Records from a dataset:
· · · · ·
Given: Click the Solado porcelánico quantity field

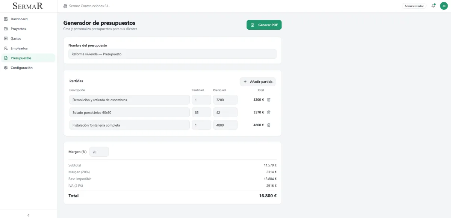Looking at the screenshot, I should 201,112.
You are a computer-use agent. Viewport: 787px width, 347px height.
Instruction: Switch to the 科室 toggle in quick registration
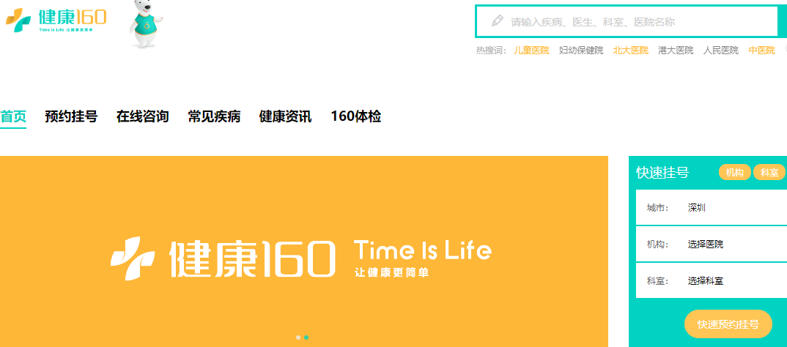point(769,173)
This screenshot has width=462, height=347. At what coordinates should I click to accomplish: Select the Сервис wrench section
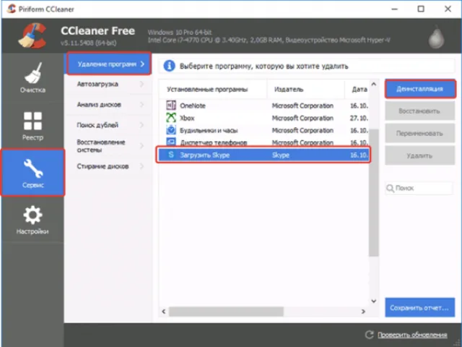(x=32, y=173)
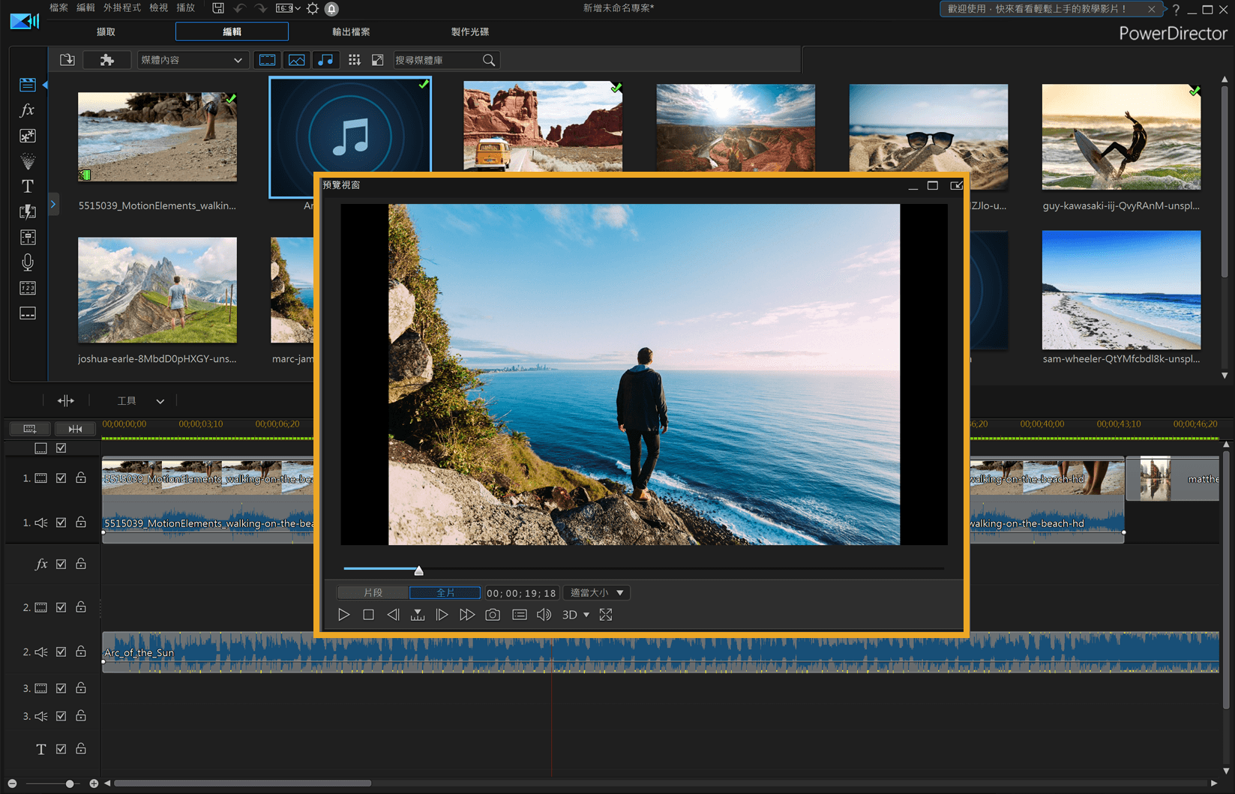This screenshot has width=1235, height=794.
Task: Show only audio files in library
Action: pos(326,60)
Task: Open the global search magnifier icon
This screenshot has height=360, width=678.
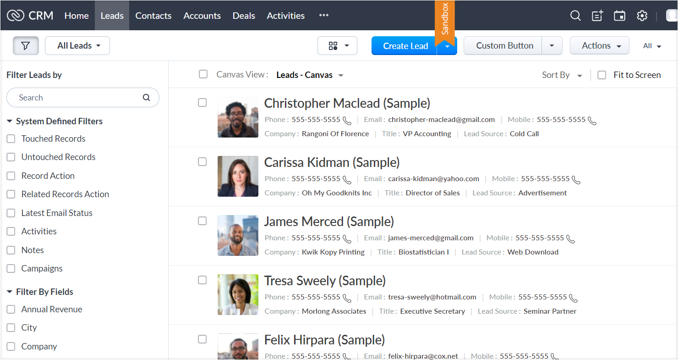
· · · · ·
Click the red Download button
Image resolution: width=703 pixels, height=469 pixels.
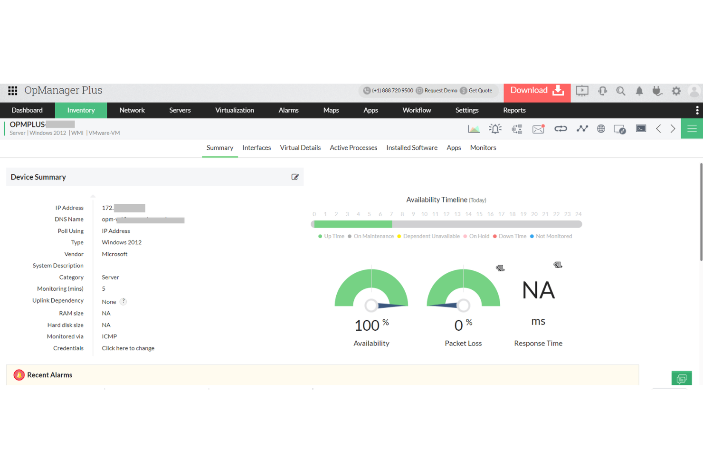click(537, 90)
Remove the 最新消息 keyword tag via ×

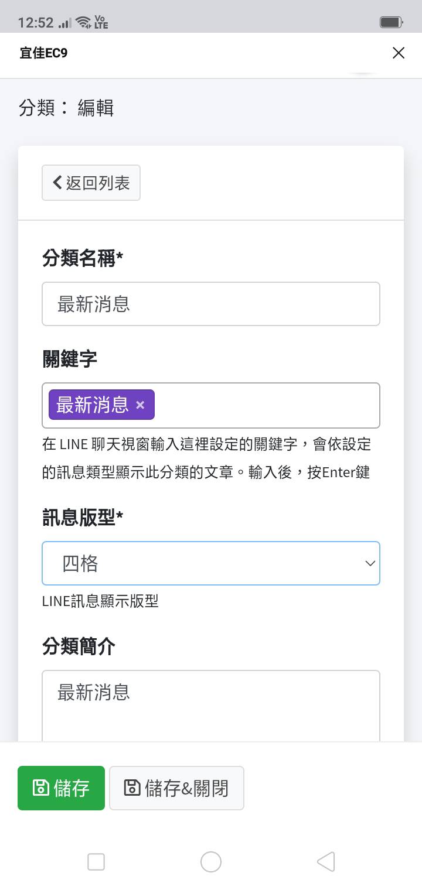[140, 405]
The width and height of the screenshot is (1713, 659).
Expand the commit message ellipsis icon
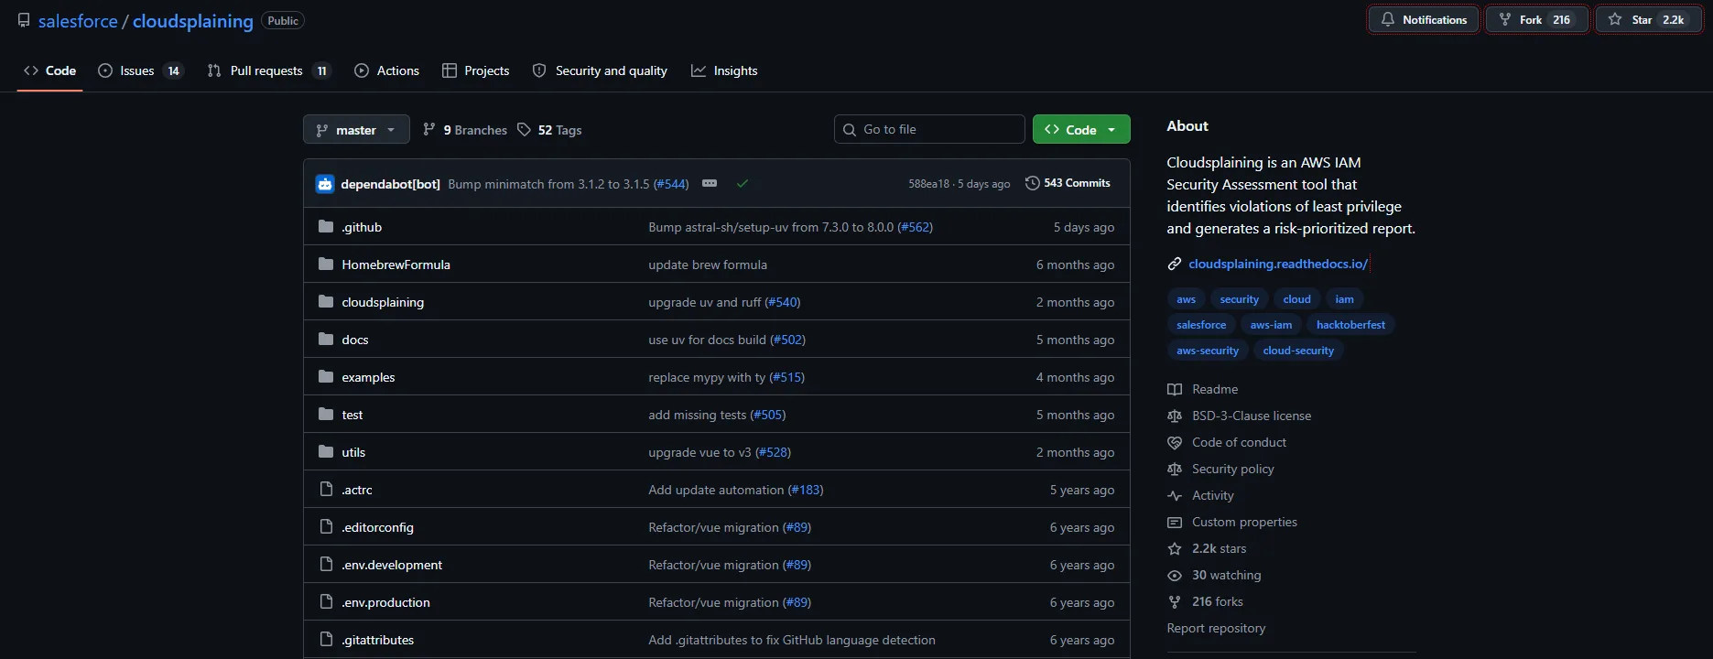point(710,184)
· · · · ·
▸ Direction
Rewrite the data from the line containing "You are a computer-use" down to the line containing "This screenshot has height=360, width=678.", replacing "magnifier" with "magnifying glass" and leaving everything else unchanged. Omit the pictures from your answer.

▸ Complete output
You are a computer-use agent. Viewport: 787px width, 347px height.
Instruction: Switch to the 科室 toggle in quick registration
point(769,173)
This screenshot has width=462, height=347. At what coordinates should I click to accomplish: Select the Сервис wrench section
(x=32, y=173)
This screenshot has width=1235, height=794.
Task: Show only audio files in library
Action: pos(326,60)
Task: Open the global search magnifying glass icon
This screenshot has height=360, width=678.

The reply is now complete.